== Segment start ==
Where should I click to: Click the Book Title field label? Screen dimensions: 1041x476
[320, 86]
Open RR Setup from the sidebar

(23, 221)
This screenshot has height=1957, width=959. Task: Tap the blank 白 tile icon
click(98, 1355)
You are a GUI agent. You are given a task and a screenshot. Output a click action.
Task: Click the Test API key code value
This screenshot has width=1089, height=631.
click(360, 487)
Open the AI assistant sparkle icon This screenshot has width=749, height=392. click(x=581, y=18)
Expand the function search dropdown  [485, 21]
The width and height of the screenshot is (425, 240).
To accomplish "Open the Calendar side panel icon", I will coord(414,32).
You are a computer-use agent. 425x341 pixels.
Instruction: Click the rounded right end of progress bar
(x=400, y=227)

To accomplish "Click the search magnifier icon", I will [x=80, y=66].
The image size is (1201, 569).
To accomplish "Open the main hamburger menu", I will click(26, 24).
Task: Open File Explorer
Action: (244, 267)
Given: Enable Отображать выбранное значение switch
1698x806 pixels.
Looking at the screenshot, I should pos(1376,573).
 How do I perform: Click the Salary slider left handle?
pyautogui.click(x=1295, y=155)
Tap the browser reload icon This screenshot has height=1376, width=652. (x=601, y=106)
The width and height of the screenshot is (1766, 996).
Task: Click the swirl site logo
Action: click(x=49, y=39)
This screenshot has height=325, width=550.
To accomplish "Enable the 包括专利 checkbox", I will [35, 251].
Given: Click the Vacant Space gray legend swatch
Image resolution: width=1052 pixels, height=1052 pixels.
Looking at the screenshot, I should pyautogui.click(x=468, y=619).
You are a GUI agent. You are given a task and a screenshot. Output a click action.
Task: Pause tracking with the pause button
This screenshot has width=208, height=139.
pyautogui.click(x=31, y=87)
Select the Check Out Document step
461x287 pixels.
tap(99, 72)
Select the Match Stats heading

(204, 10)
== Segment end ==
Reproduce all the entries above. Match them exactly.

WORKED SOLUTION →
Where should I click to: Click the Book Title field label? Screen dimensions: 1041x476
[320, 86]
Open RR Setup from the sidebar

(23, 221)
This screenshot has height=1957, width=959. Task: Tap the blank 白 tile icon
click(98, 1355)
You are a GUI agent. You are given a task and a screenshot. Output a click action.
Task: Click the Test API key code value
This screenshot has width=1089, height=631.
click(360, 487)
Open the AI assistant sparkle icon This screenshot has width=749, height=392. click(x=581, y=18)
Expand the function search dropdown  [485, 21]
The width and height of the screenshot is (425, 240).
To accomplish "Open the Calendar side panel icon", I will coord(414,32).
You are a computer-use agent. 425x341 pixels.
Instruction: Click the rounded right end of progress bar
(x=400, y=227)

To accomplish "Click the search magnifier icon", I will [x=80, y=66].
The image size is (1201, 569).
To accomplish "Open the main hamburger menu", I will click(26, 24).
Task: Open File Explorer
Action: (244, 267)
Given: Enable Отображать выбранное значение switch
1698x806 pixels.
Looking at the screenshot, I should pos(1376,573).
 How do I perform: Click the Salary slider left handle?
pyautogui.click(x=1295, y=155)
Tap the browser reload icon This screenshot has height=1376, width=652. (x=601, y=106)
The width and height of the screenshot is (1766, 996).
Task: Click the swirl site logo
Action: click(x=49, y=39)
This screenshot has height=325, width=550.
To accomplish "Enable the 包括专利 checkbox", I will [35, 251].
Given: Click the Vacant Space gray legend swatch
Image resolution: width=1052 pixels, height=1052 pixels.
Looking at the screenshot, I should pyautogui.click(x=468, y=619).
You are a GUI agent. You are given a task and a screenshot. Output a click action.
Task: Pause tracking with the pause button
This screenshot has width=208, height=139.
pyautogui.click(x=31, y=87)
Select the Check Out Document step
461x287 pixels.
tap(99, 72)
Select the Match Stats heading

(204, 10)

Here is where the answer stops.